2. De reactie van de rechter
2.1 De rechter heeft aangevoerd dat hij aan het einde van de comparitie, toen het ging om de berekening van een eventuele vergoeding, heeft opgemerkt dat hij in zijn uitspraak van 8 juni 2010 een enigermate van de recente jurisprudentie van de Hoge Raad afwijkende beoordeling heeft neergelegd. Hij heeft dit bewust gedaan om partijen de gelegenheid te geven daarop te reageren, omdat zij zijn uitspraak wellicht niet kenden. Zo ongenuanceerd als verzoekster het doet voorkomen, heeft hij zijn standpunt ten aanzien van de jurisprudentie van de Hoge Raad zeker niet verwoord.
2.2. De rechter is het niet eens met de stelling van verzoekster dat een rechter die in een eerder vonnis heeft blijk gegeven van een opvatting omtrent een rechtsregel die afwijkt van de jurisprudentie van de Hoge Raad, bevooroordeeld is. Er werd en wordt wel vaker door een lagere rechter afgeweken van uitspraken van de Hoge Raad.
2.3 Wraking is niet bedoeld om op te komen tegen een (mogelijk) onwelgevallige uitspraak met betrekking tot de uitleg van een rechtsregel. Daarvoor bestaat het rechtsmiddel van hoger beroep.
3. De gronden van de beslissing
3.1 Op grond van het bepaalde in artikel 36 Rv dient in een wrakingsprocedure te worden onderzocht of er sprake is van feiten of omstandigheden waardoor de rechterlijke onpartijdigheid schade zou kunnen lijden.

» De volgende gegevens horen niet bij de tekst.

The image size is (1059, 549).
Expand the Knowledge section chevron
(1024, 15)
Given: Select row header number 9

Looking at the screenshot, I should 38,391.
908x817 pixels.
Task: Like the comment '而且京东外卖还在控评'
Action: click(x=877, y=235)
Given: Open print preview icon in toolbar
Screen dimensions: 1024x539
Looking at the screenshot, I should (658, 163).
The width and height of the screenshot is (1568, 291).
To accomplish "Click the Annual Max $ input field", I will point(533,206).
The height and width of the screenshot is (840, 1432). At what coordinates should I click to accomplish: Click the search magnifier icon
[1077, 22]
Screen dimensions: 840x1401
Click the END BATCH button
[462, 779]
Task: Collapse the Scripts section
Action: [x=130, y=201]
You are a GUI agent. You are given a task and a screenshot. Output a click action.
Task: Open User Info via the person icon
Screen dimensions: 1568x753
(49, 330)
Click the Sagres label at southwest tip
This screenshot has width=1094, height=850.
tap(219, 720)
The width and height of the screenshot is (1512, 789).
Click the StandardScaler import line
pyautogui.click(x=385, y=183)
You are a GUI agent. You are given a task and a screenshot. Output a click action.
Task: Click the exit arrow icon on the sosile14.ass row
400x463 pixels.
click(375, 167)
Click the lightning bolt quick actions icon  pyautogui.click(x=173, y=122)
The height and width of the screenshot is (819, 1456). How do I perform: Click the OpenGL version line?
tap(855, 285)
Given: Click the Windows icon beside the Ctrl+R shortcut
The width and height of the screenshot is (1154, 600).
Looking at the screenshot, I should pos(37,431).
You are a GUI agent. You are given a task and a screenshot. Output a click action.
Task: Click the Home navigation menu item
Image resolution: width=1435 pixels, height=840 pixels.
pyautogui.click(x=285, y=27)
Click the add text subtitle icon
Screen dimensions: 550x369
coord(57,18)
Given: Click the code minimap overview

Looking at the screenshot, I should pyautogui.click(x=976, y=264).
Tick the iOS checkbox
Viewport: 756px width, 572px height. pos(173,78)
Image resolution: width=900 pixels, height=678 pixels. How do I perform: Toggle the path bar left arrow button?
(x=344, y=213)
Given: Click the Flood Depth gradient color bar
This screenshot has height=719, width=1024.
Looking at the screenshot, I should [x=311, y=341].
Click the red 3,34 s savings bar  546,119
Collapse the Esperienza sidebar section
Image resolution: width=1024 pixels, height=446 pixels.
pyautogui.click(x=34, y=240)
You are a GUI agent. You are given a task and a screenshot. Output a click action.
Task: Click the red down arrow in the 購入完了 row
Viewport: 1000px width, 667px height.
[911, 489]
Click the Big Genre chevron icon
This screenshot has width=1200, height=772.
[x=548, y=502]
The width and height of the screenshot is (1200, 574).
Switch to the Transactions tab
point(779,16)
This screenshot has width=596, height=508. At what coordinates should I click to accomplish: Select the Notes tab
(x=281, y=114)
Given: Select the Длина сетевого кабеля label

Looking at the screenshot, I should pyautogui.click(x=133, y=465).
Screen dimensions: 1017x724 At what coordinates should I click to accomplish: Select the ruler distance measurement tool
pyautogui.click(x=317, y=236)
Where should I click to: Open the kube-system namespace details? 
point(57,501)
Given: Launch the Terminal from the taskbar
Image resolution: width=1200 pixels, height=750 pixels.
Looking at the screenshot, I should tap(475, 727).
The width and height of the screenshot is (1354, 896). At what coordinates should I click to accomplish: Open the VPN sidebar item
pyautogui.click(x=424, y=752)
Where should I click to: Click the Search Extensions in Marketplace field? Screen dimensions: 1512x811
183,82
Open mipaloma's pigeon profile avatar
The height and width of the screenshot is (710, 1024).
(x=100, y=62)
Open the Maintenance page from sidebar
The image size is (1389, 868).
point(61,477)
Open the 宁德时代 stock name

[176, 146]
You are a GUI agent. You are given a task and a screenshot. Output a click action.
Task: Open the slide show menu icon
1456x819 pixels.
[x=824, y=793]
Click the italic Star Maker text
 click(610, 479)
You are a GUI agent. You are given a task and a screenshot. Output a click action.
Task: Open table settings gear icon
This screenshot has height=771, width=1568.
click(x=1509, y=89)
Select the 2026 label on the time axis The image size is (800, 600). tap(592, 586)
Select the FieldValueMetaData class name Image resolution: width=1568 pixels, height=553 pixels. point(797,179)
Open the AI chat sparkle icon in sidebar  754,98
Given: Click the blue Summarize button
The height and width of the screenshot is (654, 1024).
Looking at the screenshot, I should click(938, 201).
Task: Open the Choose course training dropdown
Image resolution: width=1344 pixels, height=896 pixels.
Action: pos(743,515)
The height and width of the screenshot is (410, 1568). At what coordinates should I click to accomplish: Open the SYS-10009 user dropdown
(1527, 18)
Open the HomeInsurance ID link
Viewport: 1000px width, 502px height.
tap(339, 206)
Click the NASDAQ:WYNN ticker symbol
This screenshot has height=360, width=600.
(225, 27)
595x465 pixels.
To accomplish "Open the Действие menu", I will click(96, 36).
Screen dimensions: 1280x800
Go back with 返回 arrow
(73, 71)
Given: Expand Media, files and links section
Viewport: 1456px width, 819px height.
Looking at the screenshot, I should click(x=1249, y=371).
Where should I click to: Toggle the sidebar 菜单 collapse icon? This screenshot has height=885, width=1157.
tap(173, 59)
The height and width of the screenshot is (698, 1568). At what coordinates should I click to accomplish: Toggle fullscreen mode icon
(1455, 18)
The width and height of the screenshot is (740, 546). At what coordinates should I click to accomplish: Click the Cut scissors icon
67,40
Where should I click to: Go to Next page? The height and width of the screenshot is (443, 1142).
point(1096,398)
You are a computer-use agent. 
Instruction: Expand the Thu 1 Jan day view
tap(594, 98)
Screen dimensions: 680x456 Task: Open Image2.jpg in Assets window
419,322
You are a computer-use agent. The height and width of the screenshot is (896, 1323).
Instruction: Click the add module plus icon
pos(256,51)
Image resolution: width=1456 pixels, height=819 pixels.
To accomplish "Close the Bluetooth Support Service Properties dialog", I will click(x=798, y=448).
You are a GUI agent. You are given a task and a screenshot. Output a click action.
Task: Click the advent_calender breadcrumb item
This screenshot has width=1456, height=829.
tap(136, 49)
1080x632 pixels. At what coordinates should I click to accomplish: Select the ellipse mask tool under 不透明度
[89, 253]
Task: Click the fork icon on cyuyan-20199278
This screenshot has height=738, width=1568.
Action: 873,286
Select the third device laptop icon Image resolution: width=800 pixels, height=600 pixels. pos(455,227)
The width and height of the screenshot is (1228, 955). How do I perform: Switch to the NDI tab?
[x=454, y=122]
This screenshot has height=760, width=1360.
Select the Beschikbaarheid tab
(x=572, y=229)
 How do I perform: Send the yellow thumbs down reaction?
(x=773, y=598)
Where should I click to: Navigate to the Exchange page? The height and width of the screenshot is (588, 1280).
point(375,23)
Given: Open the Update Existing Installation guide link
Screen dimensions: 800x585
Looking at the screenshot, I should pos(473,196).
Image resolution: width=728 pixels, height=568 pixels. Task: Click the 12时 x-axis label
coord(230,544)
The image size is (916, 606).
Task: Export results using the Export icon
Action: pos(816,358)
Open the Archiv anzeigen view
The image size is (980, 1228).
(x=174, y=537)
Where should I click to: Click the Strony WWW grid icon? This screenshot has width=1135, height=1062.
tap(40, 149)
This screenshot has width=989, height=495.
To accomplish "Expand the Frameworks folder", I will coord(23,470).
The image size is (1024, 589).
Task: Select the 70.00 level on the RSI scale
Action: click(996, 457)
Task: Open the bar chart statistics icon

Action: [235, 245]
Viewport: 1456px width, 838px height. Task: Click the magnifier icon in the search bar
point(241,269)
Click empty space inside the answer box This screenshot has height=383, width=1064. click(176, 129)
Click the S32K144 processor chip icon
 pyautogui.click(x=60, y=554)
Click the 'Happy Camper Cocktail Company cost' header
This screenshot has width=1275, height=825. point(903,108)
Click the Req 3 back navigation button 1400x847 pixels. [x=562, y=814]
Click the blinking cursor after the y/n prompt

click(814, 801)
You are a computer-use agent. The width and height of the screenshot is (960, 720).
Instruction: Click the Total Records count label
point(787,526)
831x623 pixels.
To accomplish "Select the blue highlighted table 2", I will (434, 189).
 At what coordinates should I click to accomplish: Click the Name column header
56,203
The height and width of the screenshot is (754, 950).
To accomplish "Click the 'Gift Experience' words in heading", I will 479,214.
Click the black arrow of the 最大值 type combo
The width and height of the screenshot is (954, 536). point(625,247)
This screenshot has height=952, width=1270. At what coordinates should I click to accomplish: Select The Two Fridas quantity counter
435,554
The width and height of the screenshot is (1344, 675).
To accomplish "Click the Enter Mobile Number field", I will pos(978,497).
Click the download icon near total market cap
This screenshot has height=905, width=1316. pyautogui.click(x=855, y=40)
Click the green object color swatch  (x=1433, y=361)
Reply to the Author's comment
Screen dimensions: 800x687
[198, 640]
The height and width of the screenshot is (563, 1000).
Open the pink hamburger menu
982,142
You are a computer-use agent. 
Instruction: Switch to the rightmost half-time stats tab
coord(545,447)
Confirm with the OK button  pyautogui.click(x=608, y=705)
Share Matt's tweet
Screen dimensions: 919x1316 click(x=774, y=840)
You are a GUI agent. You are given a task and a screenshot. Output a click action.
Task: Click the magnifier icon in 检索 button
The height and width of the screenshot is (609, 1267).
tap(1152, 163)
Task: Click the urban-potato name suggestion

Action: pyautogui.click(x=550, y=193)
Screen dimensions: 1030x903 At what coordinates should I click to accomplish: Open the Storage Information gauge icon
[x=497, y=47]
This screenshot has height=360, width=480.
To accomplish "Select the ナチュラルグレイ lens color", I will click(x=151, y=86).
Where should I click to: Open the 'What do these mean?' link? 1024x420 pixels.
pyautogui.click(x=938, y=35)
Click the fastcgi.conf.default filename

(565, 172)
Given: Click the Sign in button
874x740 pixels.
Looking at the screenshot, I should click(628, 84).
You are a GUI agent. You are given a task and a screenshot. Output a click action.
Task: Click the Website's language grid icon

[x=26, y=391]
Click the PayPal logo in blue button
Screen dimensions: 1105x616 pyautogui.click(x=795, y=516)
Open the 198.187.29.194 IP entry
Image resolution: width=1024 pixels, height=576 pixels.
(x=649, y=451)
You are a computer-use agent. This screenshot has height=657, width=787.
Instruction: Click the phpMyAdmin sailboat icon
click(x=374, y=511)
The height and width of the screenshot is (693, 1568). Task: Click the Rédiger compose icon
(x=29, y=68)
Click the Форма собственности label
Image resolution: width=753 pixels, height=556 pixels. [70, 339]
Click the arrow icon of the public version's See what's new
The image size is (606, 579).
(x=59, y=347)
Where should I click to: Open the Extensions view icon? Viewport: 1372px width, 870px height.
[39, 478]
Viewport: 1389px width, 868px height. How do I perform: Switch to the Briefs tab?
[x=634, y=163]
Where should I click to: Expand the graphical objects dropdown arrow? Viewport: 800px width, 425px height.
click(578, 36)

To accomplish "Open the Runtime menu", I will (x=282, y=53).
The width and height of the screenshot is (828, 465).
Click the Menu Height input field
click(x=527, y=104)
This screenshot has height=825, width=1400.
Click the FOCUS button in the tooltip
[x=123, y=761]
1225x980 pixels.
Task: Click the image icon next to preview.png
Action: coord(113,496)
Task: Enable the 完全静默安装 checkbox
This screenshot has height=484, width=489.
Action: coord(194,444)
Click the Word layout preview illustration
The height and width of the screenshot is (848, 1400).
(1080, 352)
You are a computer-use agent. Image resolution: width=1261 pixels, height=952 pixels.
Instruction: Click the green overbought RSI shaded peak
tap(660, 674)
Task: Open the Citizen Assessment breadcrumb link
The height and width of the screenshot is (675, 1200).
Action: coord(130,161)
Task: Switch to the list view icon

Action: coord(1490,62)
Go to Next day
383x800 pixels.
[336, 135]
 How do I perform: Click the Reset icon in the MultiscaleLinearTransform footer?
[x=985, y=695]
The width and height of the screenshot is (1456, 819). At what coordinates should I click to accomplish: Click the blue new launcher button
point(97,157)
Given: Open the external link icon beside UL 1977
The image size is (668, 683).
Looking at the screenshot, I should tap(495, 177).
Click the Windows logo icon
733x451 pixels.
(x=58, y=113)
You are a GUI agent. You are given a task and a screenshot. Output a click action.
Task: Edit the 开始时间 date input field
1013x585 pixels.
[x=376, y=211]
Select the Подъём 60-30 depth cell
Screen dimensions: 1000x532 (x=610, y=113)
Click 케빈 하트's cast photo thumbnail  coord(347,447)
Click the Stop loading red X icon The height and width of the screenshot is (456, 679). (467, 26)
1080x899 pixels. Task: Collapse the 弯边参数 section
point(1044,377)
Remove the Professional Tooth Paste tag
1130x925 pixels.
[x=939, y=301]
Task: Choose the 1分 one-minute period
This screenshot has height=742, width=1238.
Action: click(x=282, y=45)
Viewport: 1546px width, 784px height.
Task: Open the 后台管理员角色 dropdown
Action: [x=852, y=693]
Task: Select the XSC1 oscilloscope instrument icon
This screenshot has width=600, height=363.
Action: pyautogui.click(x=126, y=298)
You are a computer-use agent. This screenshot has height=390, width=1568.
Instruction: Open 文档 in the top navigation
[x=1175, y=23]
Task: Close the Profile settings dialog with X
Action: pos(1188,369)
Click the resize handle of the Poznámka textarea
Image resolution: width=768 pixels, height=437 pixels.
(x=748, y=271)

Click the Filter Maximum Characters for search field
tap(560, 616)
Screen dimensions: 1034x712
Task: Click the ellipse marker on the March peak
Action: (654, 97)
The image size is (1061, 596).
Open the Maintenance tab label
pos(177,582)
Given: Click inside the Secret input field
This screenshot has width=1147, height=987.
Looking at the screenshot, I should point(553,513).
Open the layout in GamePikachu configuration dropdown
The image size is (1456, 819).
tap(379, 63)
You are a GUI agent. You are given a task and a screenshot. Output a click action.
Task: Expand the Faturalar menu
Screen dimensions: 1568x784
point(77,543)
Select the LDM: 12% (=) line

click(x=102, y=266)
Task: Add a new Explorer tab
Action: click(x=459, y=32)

3.2 Daarbij staat voorop dat een rechter uit hoofde van zijn aanstelling moet worden vermoed onpartijdig te zijn, tenzij zich uitzonderlijke omstandigheden voordoen die een zwaarwegende aanwijzing vormen dat een rechter jegens een rechtzoekende per-soonlijk, dan wel aangaande een concreet standpunt in een zaak, partijdig is, althans dat de bij die partij daarvoor bestaande vrees objectief gerechtvaardigd is. Het (sub-jectieve) standpunt van verzoeker daarover is belangrijk, maar niet doorslaggevend; de vrees voor partijdigheid moet objectief gerechtvaardigd zijn.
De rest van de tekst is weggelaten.